His life of San Vitores was widely acclaimed in the religious circles for which it was written. An Italian translation of Garcia's work on San Vitores came out in 1686, and the German version appeared in 1732. LeGobien incorporated much of Garcia's original material in his own chronicle of Jesuit work in the Marianas, which was published in 1700.
An English translation of Garcia's volume was not attempted until the 20th century, and even then only in parts. Margaret Higgins, a Guam resident with a passion for local history, translated most of Book Five and published it serially in the Guam Recorder between 1936 and 1939. Years later, in 1985, the portion she translated was published as a monograph by the Flores Memorial Library under the same title as this present volume.
The next major contributor to the translation process was Sr.Felicia Plaza, a Mercedarian sister who had taught on Saipan for many years before she began working for the Micronesian Area Research Center at the University of Guam. More than any other single person, Sr.Felicia was responsible for the rapid growth of MARC's prized collection of Spanish documents. From 1968 she traveled widely in Europe and Mexico to gather copies of key materials on the early missionization and colonization of the Marianas. In 1980, Sr.Felicia completed the translation of Books One and Two, and the first four chapters of Book Three.

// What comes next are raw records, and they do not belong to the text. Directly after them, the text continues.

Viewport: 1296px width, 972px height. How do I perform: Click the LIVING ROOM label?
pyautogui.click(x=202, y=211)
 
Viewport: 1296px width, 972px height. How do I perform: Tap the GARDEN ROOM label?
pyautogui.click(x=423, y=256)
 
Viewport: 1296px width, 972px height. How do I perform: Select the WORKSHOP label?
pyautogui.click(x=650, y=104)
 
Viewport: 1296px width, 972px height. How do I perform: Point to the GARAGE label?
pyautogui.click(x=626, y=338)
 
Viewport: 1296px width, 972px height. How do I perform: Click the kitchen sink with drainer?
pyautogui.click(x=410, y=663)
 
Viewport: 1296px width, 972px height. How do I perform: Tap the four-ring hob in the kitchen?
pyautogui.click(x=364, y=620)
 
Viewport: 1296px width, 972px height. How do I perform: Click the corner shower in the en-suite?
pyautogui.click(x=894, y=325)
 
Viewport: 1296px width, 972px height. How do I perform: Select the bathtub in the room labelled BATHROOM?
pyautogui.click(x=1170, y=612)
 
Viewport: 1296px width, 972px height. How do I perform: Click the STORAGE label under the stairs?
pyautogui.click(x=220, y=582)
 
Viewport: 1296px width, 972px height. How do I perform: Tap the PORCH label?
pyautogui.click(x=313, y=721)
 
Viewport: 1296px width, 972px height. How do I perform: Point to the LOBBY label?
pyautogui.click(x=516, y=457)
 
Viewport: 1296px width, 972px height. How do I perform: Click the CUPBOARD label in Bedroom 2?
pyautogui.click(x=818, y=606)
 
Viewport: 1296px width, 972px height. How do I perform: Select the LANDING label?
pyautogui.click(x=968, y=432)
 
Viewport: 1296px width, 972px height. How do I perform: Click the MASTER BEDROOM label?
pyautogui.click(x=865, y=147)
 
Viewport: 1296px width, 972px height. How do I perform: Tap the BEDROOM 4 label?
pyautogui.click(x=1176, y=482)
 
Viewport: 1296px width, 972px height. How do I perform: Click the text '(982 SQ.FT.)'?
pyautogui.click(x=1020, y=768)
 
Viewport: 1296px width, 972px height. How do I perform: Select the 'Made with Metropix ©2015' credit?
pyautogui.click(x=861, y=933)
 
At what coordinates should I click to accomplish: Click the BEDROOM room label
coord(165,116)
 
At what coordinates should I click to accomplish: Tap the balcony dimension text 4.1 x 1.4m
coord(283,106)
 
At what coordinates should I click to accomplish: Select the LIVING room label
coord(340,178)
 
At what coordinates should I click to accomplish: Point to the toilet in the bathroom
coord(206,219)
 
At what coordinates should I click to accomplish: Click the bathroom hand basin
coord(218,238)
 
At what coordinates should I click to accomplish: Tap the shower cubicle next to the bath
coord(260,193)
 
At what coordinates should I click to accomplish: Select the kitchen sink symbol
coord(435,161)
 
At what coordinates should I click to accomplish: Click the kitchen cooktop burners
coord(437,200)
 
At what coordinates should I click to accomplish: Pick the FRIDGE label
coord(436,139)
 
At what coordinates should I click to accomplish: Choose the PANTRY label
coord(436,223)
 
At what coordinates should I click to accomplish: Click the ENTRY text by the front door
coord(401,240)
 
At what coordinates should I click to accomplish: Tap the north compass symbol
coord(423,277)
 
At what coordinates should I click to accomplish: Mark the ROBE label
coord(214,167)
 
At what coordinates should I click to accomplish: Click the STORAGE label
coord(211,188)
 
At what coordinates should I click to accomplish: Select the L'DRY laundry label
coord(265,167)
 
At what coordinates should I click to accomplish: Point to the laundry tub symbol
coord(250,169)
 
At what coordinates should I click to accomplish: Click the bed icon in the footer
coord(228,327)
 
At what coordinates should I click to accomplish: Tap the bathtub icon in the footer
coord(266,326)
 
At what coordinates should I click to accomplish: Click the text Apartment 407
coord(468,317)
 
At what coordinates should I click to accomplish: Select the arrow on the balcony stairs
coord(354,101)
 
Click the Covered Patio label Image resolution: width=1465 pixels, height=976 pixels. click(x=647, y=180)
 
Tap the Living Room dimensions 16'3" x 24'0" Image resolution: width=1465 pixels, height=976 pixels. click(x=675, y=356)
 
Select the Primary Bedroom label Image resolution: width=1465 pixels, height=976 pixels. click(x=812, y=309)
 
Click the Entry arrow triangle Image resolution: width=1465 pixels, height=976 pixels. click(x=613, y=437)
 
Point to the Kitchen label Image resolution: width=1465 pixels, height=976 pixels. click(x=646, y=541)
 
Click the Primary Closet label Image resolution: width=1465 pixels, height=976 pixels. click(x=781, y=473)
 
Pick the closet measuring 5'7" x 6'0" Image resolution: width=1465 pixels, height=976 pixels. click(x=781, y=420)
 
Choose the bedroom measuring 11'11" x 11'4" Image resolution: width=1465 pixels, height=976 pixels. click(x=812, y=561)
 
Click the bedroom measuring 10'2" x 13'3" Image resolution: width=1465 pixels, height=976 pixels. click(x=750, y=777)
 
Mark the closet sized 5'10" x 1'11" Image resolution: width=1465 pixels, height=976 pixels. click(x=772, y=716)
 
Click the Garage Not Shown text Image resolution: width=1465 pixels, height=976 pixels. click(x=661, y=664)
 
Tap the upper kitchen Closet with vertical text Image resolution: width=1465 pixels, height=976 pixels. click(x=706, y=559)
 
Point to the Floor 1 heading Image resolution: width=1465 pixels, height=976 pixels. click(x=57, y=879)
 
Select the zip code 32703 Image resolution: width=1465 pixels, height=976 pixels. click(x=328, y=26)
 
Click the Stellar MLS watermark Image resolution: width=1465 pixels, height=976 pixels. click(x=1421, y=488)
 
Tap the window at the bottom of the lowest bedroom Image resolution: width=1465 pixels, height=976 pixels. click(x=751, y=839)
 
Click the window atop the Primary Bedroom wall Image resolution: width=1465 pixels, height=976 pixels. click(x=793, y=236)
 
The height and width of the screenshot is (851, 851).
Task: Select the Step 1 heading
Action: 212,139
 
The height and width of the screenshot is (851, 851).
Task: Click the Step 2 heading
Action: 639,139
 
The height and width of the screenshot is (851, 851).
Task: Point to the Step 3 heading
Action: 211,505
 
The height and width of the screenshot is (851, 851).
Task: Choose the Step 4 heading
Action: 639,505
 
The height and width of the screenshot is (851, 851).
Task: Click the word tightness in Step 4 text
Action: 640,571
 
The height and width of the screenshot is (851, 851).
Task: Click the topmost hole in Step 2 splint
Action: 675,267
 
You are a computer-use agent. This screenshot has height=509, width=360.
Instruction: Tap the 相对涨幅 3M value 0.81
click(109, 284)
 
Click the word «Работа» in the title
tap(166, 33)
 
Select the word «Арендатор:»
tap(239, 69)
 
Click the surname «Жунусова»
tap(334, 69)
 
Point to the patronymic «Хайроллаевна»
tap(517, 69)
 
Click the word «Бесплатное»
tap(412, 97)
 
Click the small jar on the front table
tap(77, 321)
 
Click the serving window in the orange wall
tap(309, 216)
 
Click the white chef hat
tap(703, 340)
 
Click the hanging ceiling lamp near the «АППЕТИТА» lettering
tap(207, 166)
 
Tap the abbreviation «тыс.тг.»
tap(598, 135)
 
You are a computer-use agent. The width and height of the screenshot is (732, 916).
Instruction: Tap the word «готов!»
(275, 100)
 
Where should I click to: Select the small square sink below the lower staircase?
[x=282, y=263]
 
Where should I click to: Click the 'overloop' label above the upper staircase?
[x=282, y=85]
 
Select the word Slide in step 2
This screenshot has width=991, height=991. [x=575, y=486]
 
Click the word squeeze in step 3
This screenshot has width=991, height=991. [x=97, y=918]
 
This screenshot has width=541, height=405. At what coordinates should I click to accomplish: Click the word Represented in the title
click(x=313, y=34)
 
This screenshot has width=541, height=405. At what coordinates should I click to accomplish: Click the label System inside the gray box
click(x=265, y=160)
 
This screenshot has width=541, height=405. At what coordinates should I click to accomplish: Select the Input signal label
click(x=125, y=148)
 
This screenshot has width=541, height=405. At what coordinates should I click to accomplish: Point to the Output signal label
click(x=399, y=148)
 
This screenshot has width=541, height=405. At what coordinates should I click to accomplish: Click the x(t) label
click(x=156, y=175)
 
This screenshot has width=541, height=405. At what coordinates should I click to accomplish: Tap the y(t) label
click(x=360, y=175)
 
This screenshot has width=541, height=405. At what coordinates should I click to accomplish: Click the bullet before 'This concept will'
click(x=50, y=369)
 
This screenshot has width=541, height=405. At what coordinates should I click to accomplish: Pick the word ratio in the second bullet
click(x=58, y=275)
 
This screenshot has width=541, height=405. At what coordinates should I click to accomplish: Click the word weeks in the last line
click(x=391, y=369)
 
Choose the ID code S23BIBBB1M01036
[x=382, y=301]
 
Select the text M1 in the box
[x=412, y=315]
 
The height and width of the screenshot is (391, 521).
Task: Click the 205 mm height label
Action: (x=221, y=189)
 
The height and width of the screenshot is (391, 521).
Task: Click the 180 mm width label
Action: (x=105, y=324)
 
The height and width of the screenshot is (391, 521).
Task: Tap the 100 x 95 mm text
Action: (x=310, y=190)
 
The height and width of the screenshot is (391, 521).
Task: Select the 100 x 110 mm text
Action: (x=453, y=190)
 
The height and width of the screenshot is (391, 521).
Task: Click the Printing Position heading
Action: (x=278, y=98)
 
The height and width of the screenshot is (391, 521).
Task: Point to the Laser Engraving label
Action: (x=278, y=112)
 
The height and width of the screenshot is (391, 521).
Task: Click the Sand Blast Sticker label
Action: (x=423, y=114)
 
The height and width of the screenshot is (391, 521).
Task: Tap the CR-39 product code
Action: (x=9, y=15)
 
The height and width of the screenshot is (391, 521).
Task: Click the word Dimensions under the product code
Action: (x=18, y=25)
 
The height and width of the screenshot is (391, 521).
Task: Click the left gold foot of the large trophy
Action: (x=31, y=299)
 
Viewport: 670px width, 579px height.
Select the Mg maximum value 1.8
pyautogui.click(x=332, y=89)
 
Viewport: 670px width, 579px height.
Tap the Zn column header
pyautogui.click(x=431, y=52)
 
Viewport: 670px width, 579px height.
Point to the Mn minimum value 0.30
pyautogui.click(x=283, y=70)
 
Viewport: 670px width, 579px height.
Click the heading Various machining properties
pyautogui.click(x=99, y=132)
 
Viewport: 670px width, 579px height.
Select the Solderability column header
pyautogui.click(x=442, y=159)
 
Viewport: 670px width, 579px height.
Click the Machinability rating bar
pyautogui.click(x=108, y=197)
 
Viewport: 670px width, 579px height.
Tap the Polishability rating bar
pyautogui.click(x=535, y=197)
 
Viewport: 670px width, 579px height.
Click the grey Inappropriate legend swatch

Her English version of the first part of Book Three appeared as a number (No.22) of the MARC Working Papers.
Fr. Juan Ledesma, SJ, was the third person to contribute to the English translation. Ledesma is a Filipino Jesuit who, like Garcia himself, has had a lifelong interest in the achievements of his religious brothers. While assisting the postulator for Fr. San Vitores' cause for beatification between 1985 and 1989, Ledesma translated the remainder of Garcia's book: Book Four (on the miracles of San Vitores) and the later chapters of Book Five. Even before this, he rendered Alberto Risco's book on San Vitores into English. This was published in 1970 under the title The Apostle of the Marianas.
It was left to Fr. James McDonough, SJ, a priest who has served on Guam for over 25 years, to pull together and polish these partial translations, shaping them into this present volume, the first full English translation of Garcia's biography of San Vitores. During the quarter-century he has worked on the island on which San Vitores shed his blood, Fr. McDonough has assumed many different roles. At times Fr. Jim has been a teacher, at times an administrator at the University of Guam, but always a dedicated Jesuit priest whose life and labors have proclaimed the same ideals that San Vitores lived and died for. Let this translation of a memorial to the man who inaugurated the evangelization of Oceania also stand as a testimony to the good works and devotion of Fr. Jim McDonough, one his spiritual offspring.